SAL DE LA CUEVA
“Y allí se metió en una cueva, donde pasó la noche. Y vino a él la palabra de Jehová, el cual le dijo: ¿qué haces aquí Elías?” (1 Reyes 19:9).
El valiente Elías que enfrentó solo a los 450 profetas de Baal, que oró y fuego cayó del cielo, que oró y vino la lluvia, él que corrió más rápido que los caballos del carro del rey, este mismo, cuando oyó que la reino Jezabel le buscaba para matarle, se hundió. Estaba agotado física, emocional y espiritualmente después de todo lo anterior. Había gastado sus fuerzas. Su estado físico afectó su estado anímico y se hundió: “Se fue por el desierto un día de camino, y vino y se sentó debajo de un enebro; y deseando morirse, dijo: Basta ya, oh Jehová, quítame la vida” (v. 4).
El deseo de morir es síntoma de una depresión. La causa no fue el pecado, sin el agotamiento. Temía por su vida, pues la reina quería matarle, pero si huyó para salvarse la vida, ¿por qué pide a Dios que se la quite? ¡Qué complicados somos! El Señor nos entiende y se compadece de nosotros. ¡Dios no le contestó esta oración! En lugar de matarle, le dio de comer una comida que le dio fuerzas para caminar 40 días hasta llegar al monte de Dios. Allí se escondió dentro de una cueva.
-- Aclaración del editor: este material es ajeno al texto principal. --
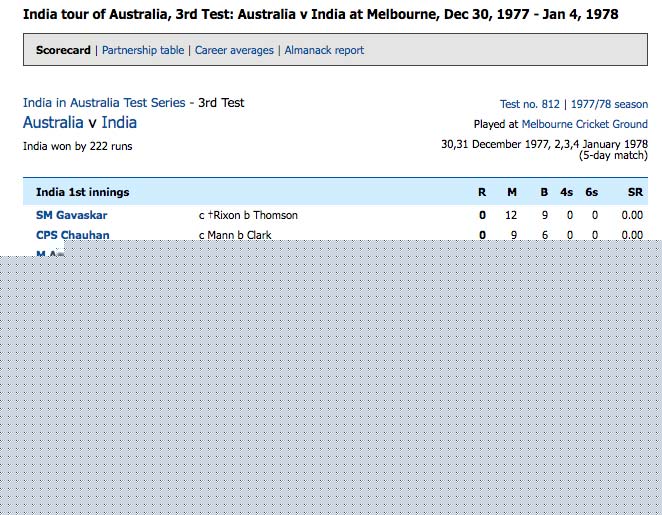The width and height of the screenshot is (662, 515).
Task: Open the Partnership table tab
Action: [x=143, y=50]
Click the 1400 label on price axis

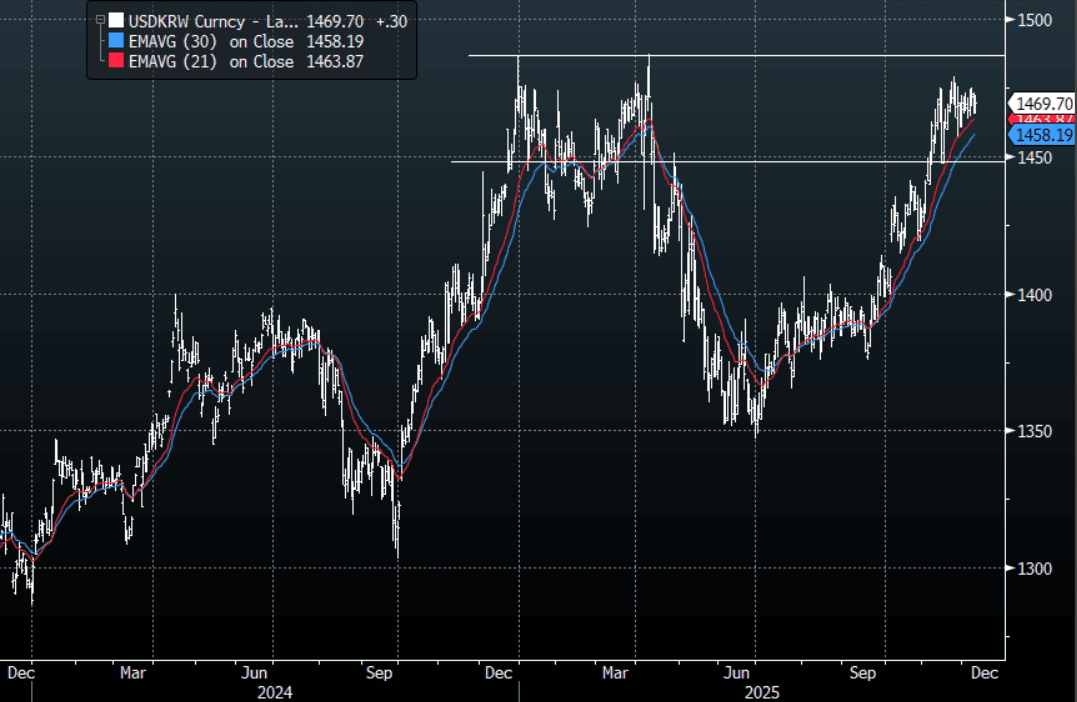pyautogui.click(x=1034, y=294)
El Señor le preguntó: “¿Qué haces aquí, Elías?” Elías responde: “He sentido un vivo celo por Jehová Dios de los ejércitos; porque los hijos de Israel han dejado tu pacto, han derribado tus altares, y han matado a espada a tus profetas; y sólo yo he quedado, y me buscan para quitarme la vida” (v. 10). El Señor le dice que salga de la cueva. ¿Por qué no puede Dios hablar con Elías mientras está dentro? Porque cuando estamos llenos de temores, encerrados en nuestra soledad y deprimidos, no podemos oírle. Nos llama a salir. Elías no salió de la cueva con las grandes exhibiciones del poder de Dios mediante el viento, el terremoto y el incendio, sino con la apacible voz del amor de Dios. Ya había visto muchos milagros; lo que necesitaba ahora era ver el tierno amor de Dios para él, personalmente, para su agotado profeta. Cuando esta pequeña, suave, cariñosa voz llegó a su alma, salió de la cueva de su depresión y cubrió la cara en adoración a Dios. Es esta amorosa voz de Dios la que nos hace salir de nuestras cuevas donde nos echamos a morir, y nos restaura.
El resto de la historia es anticlimática. Dios suple las otras necesidades del profeta enviándole a ungir a un nuevo rey que no tratará de matarle, le da un ayudante para que no esté solo, y ha guardado mucho pueblo para sí, que no adoran a Baal. Pero lo que nos llama la atención es la suavidad y ternura de Dios ministrando a su agotado siervo, dándole descanso y comida y hablando a su abatida alma. Dios le amaba.